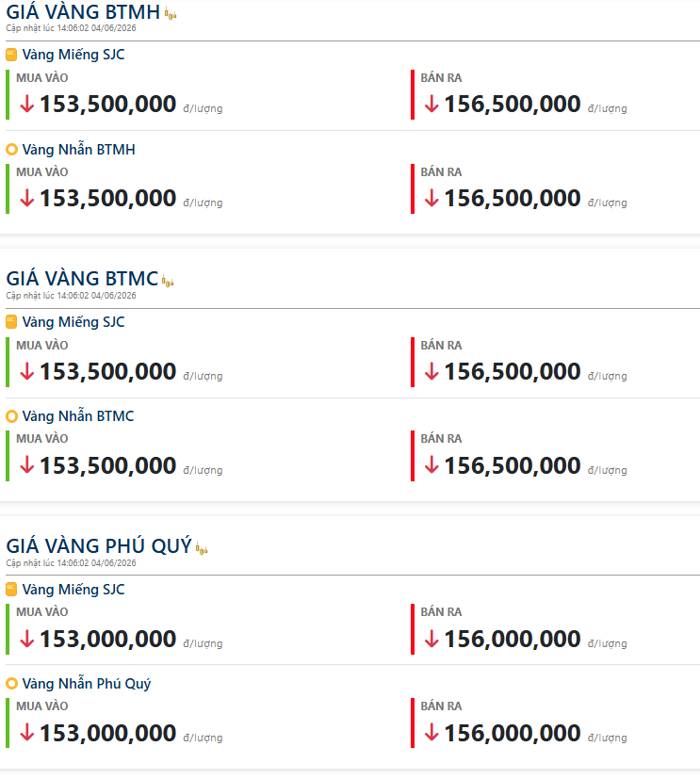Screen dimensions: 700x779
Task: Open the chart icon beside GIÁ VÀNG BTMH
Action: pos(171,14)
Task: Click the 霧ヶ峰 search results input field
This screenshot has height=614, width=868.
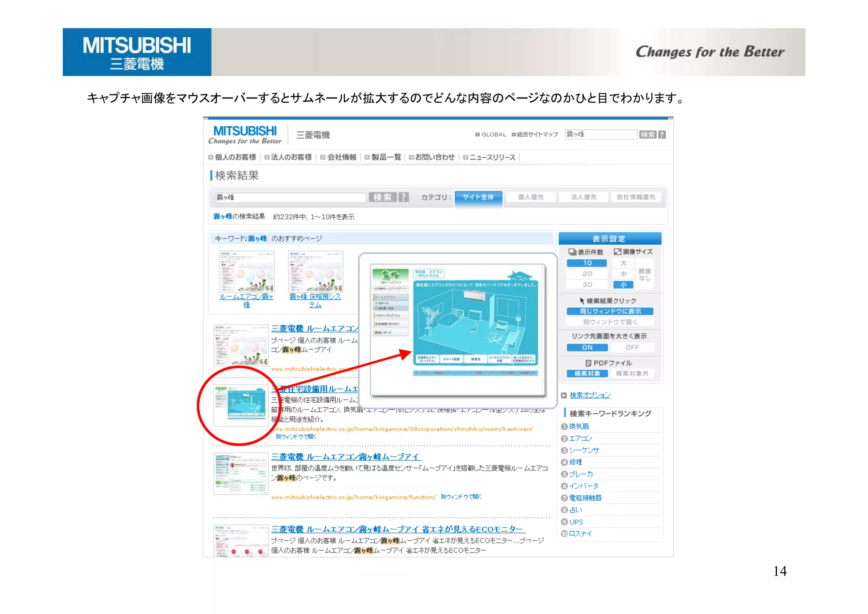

• **OBJECTIVE**
Rewrite the entries above from the line containing "Task: Click the" through the end, replacing "input field" with "text box" and keeping everything else the same. Leave out the pictures.

• **TASK RESULT**
Task: Click the 霧ヶ峰 search results text box
This screenshot has height=614, width=868.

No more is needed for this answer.